**Supplied records:**

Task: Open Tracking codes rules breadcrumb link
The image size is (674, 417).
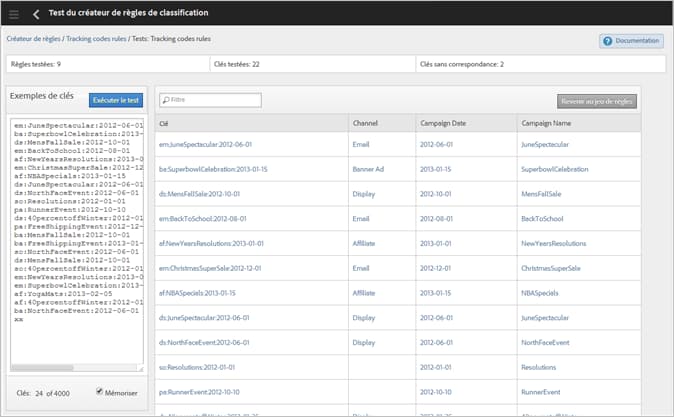Action: pos(96,39)
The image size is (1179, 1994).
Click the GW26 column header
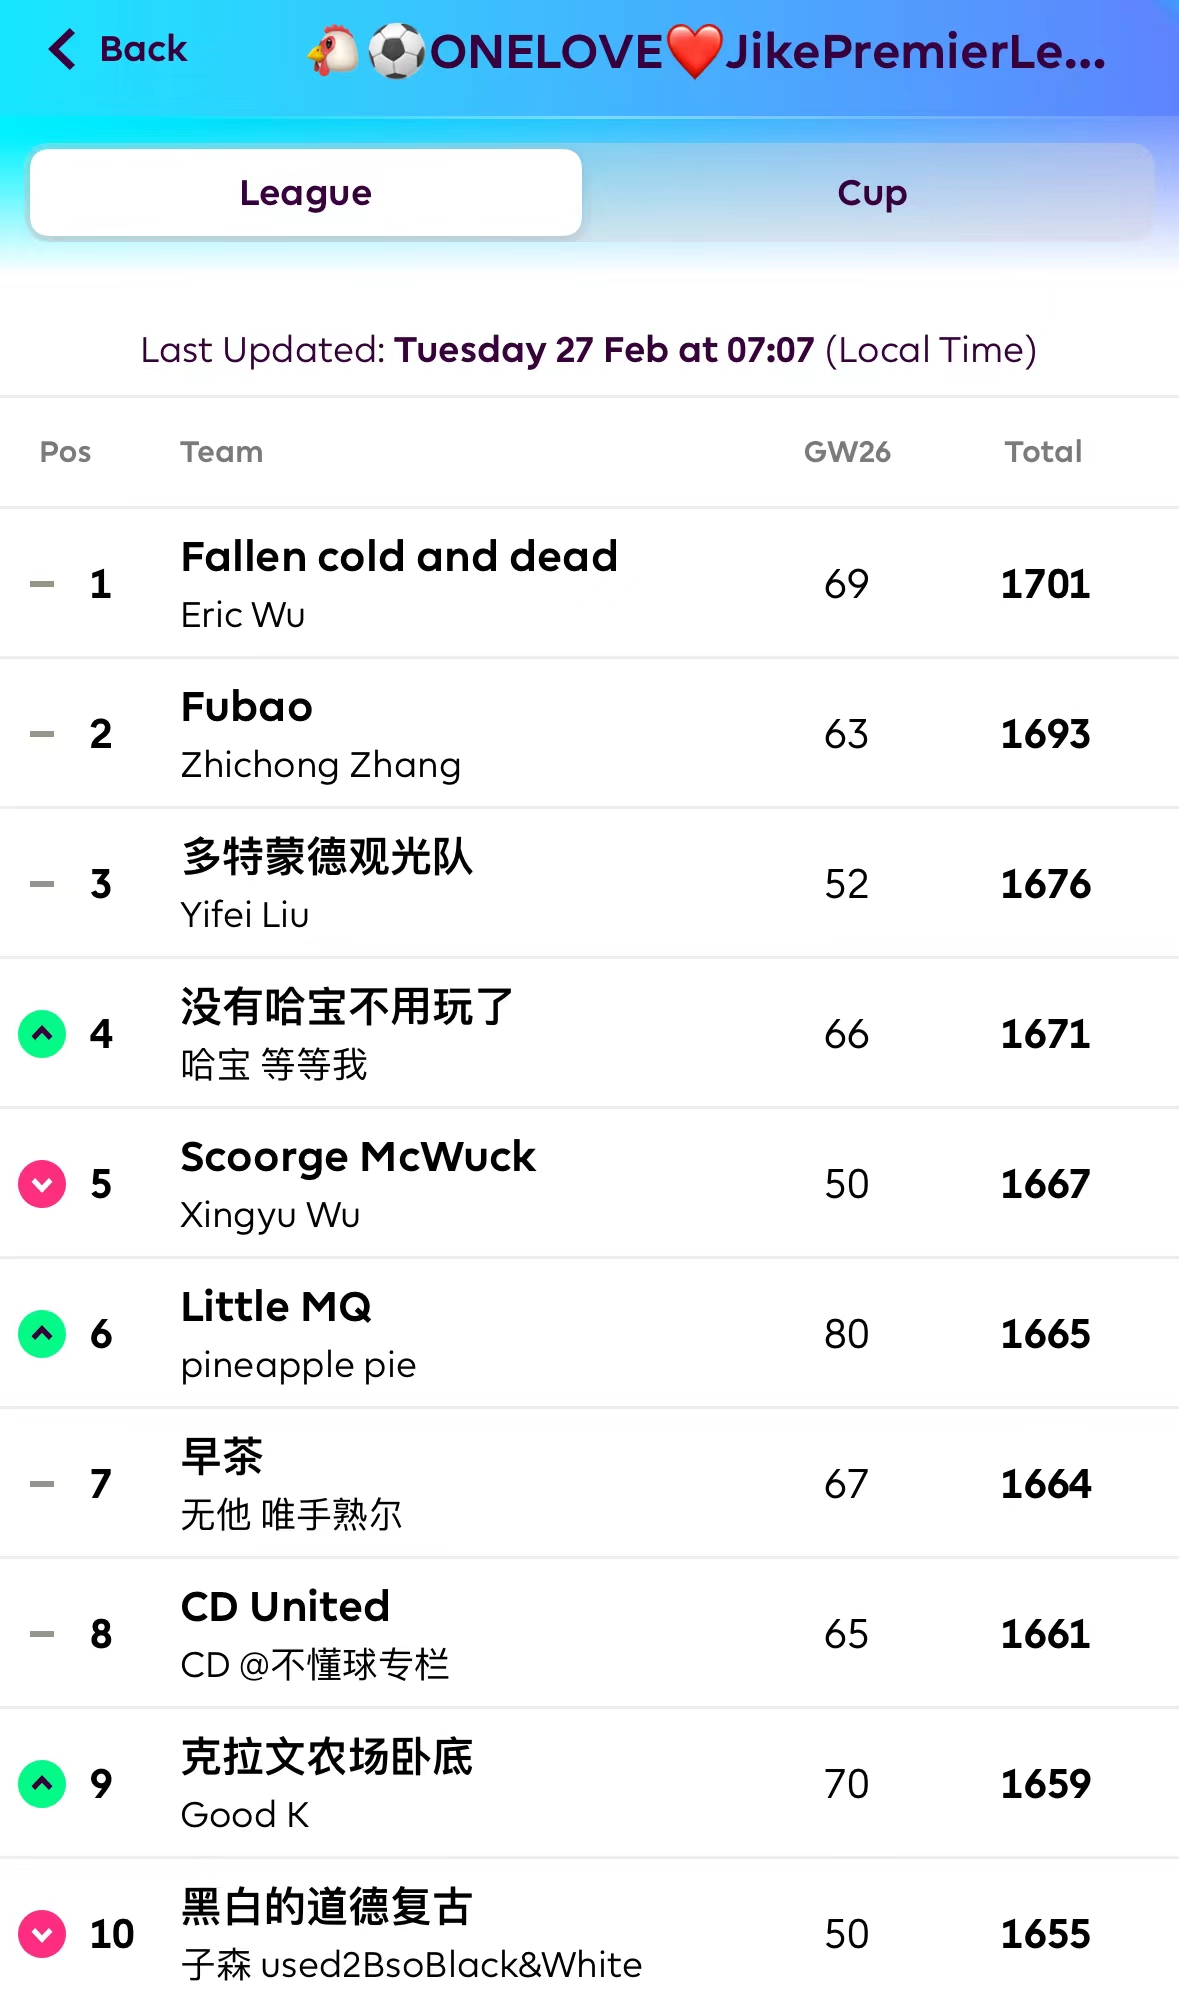click(x=847, y=452)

**Brief:** Every record above must be repeated exactly, with the pictures dropped.

**Final answer:**
Task: Open Tracking codes rules breadcrumb link
The image size is (674, 417).
Action: pos(96,39)
The image size is (1179, 1994).
Click the GW26 column header
click(x=847, y=452)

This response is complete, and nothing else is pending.